In one sentence, my concern is that the framing of the report and decomposition is more like “avoid existential catastrophe” than “achieve a state where existential catastrophe is extremely unlikely and we are fulfilling humanity’s potential”, and this will bias readers toward lower estimates.

When playing a strategy board game, it’s common to think in terms of “win conditions”: states of the game that you could get to where you’d feel pretty confident about your chances to win, even if they’re intermediate. This is often something like a set of cards that puts you in a very strong position to accumulate a lot of points. I claim that we should often be thinking about AI futures more like “win conditions” in board games and less like avoiding a negative outcome.

What are the win conditions we should be thinking about? The ultimate goal state is something like some number of aligned APS-AIs filling the universe with value and bringing the chance to essentially 0 that misaligned APS-AIs will be created and ruin the equilibrium. When reasoning about the probability that we will avoid existential risk from APS-AI, we should ultimately be chaining to this goal state in some sense. Similar to in board games, it might make sense to aim for intermediate stable-ish states which we feel pretty good about and think about the probability we can reach those: a possible example might be coordinating to get the major players to slow down on AI scaling, utilizing aligned non-APS-AIs to police potential PS-misaligned APS-AIs from popping up, and doing tons of alignment research via whole brain emulation and/or non-APS AIs (thanks to Joe for verbal discussion on this point). But either way we should often be thinking about win conditions and goal states, rather than avoiding a negative outcome.

In contrast to the goal state style of thinking, Joe’s decomposition frames the task at hand as avoiding an undesirable state of existential catastrophe. This should technically be fine, but I think biases risk estimates downward:

  1. When thinking through the probability of the premises leading up to an existential catastrophe, I think it’s very hard to intuitively take the number of relevant actors consideration into account properly. The decomposition seems to prompt the reader toward reasoning about how likely it is that a specific APS-AI system or set of systems will disempower humanity than how likely it is that we will get to a state where no actors will deploy APS-AI systems that disempower humanity.
  2. As Nate Soares argued, people are often reluctant to give very high probabilities to premises as it feels overconfident. But (1) means that very high probabilities may be warranted if it’s hard to achieve a state where it’s very hard for new actors to develop a PS-misaligned APS-AI! Very high probabilities might be warranted, but are hard to reason about and feel overconfident.

I think there are some advantages to the “avoid existential catastrophe” framing, but it’s likely less useful on the whole and at a minimum should be paired and reconciled with probability estimates given the goal state framing.

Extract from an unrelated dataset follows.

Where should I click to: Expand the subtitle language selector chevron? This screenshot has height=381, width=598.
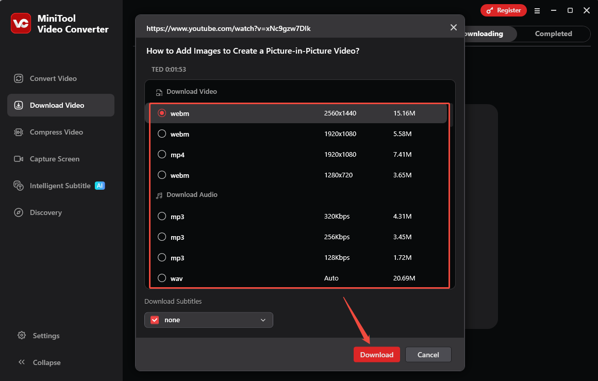point(263,320)
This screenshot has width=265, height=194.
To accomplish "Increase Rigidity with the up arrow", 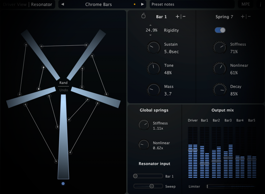I will click(x=150, y=25).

JC: To me it seems like focusing on the probability that we get to a ~optimal scenario (rather than on the probability of existential catastrophe from AI) is too broad. In particular, it requires grappling with a very large number of factors outside the scope of the report – e.g., the probability that humans misuse aligned AI systems in a way that results in a bad outcome, the probability that we get a mediocre outcome even absent any obvious catastrophe, the probability of various other non-AI X-risks, and so on. 

I do think that “how likely it is that we will get to a state where no actors will deploy APS-AI systems that disempower humanity” is important, and that it may be that the report could highlight to a greater extent that this sort of state is necessary, but I don’t think that focusing on “win states” in a broader sense is the right way to do this.

EL: I appreciate that focusing on the “win state” framing might make the project more difficult and agree stuff like non-AI risks are obviously outside the scope of this project. That being said, even just focusing on “obvious catastrophes” it seems important to understand what states would be stable enough to avoid catastrophe, which is separate from the question of whether these states are ~optimal. I and/or Samotsvety might put out some forecasts using more of a “win state” framing within a few months, which would probably help clarify my suggestion.

Overall probability of existential catastrophe

What is your own rough overall probability of existential catastrophe by 2070 from scenarios where all of 1-6 are true?

65% * 90% * 75% * 90% * 80% * 95% = 30%. I’d predict ~35-40% for any AI-mediated existential catastrophe, not constrained by steps 1-6.